Gautam Adani’s conglomerate has cited an improved net debt to operating profit ratio and more than halving of loans from public sector banks to allay concerns about it being overleveraged, the PTI said on Tuesday. According to the report, in a 15-page note in response to CreditSights report calling the group overleveraged, it said companies in the group have consistently de-levered, with the net debt to Ebitda ratio declining to 3.2 times from 7.6 times in the past nine years.
“The businesses operate on a simple yet robust and repeatable business model focused on development and origination, operations and management and capital management plan,” the note.
Adani Group had a gross debt of Rs 1.88 lakh crore in March 2022 and net debt of Rs 1.61 lakh crore after considering the cash balance.
While loans from public sector banks in 2015-16 accounted for 55 per cent of all debt of the group firms, in 2021-22, borrowing from PSBs made up for 21 per cent of all debt, it said.
In FY16, private banks accounted for 31 per cent of loans, which has now shrunk to 11 per cent. Money raised through bonds has jumped from 14 per cent of all loans to account for 50 per cent now.
In a report titled ‘Adani Group: Deeply Overleveraged’, CreditSights, a Fitch group firm, had last month said that the ports-to-power-to-cement conglomerate is “deeply overleveraged” with the group predominantly using debt to invest aggressively across existing as well as new businesses. “In the worst-case scenario, overly ambitious debt-funded growth plans could eventually spiral into a massive debt trap, and possibly culminate into a distressed situation or default of one or more group companies,” it had said.
Gautam Adani (60) has in the past few years expanded his coal-to-ports conglomerate into airports, data centres, cement, aluminium, and city gas.
“Adani portfolio companies have successfully and repeatedly executed an industry-beating expansion plan over the past decade. While doing so, the companies have consistently de-levered with portfolio net debt to Ebitda ratio coming down from 7.6x to 3.2x, Ebitda has grown 22 per cent CAGR in the last 9 years and debt has only grown by 11 per cent CAGR during the same period,” the group said.
Using figures that differed from those cited by CreditSights in the report last month, Adani Group said the leverage ratios of its companies “continue to be healthy and are in line with industry benchmarks”.

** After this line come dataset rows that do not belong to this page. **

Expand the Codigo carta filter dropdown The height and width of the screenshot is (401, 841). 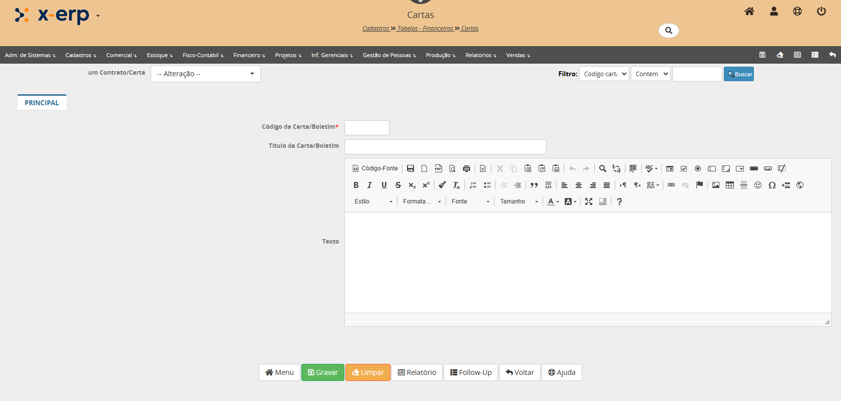[x=604, y=74]
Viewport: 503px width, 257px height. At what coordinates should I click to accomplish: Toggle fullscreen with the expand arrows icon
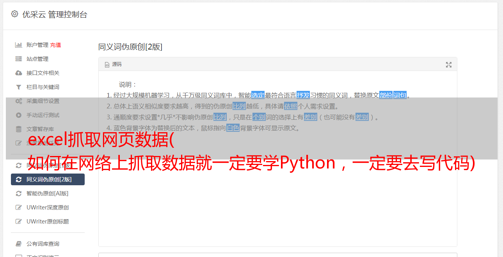tap(449, 65)
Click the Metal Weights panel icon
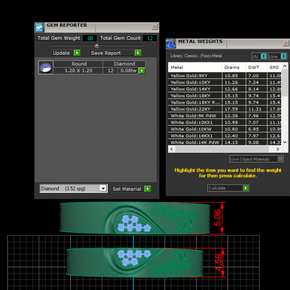290x290 pixels. [x=171, y=44]
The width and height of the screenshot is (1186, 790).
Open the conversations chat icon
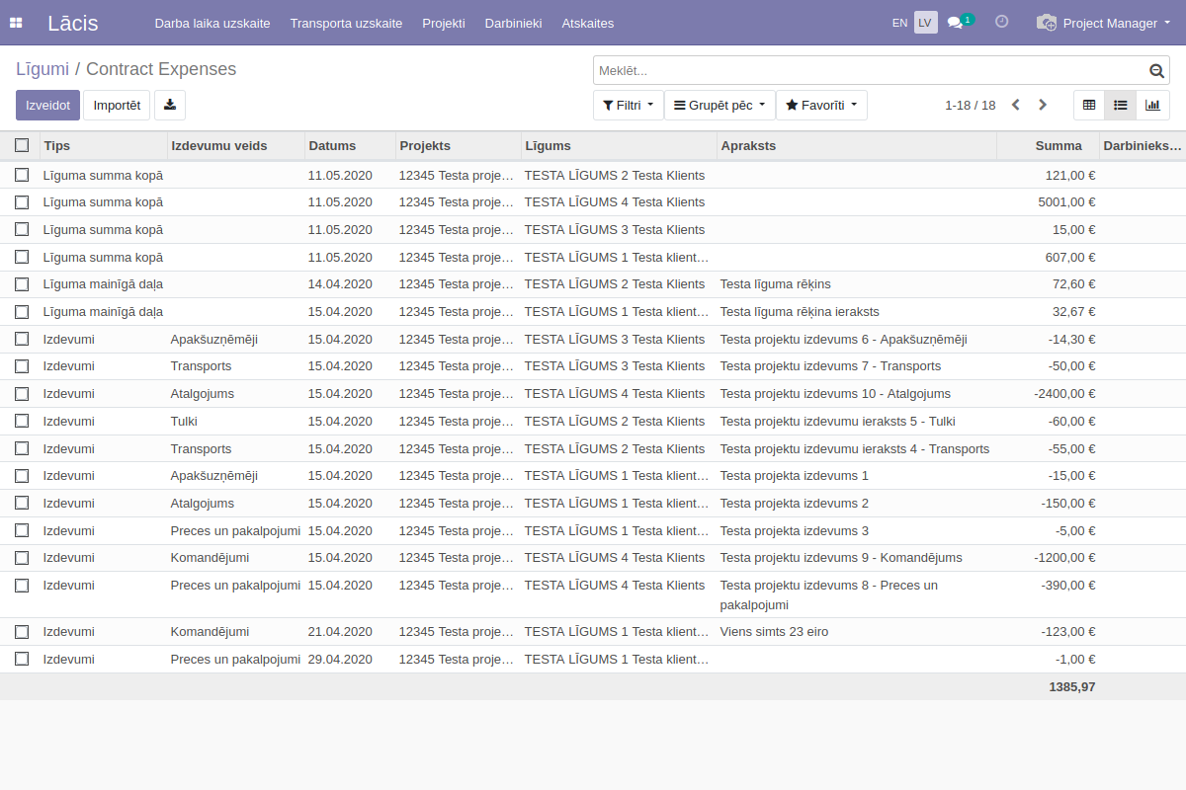956,23
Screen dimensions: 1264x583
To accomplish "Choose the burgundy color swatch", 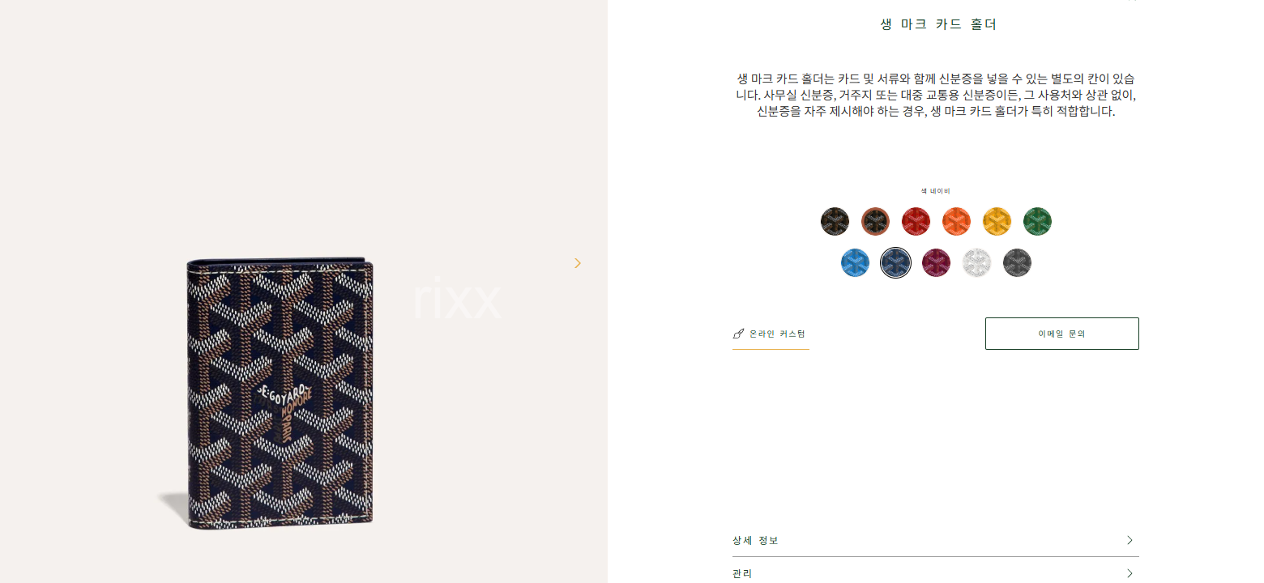I will 936,262.
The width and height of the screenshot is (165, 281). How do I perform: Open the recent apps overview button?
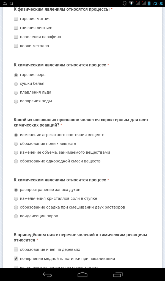click(x=118, y=274)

“Over the last 10 years, we have actively worked to improve our debt metrics through our capital management strategy,” it said.
The group has raised $16 billion via “comprehensive equity” under a systemic capital management plan for half a dozen group firms over the past three years. They were raised through a combination of primary, secondary and committed equity from global investors, including TotalEnergies, Abu Dhabi-based International Holding Company PJSC, QIA and Warburg Pincus.
“This has also resulted in the deleveraging of the promoter level debt, allowing the reduction in the promoter stake pledge in the listed companies,” the note said.
It listed Adani Enterprises as having a ratio of earnings before interest, taxes, depreciation and amortization (Ebitda) to the gross interest of 1.98, while CreditSights listed a figure of 1.6.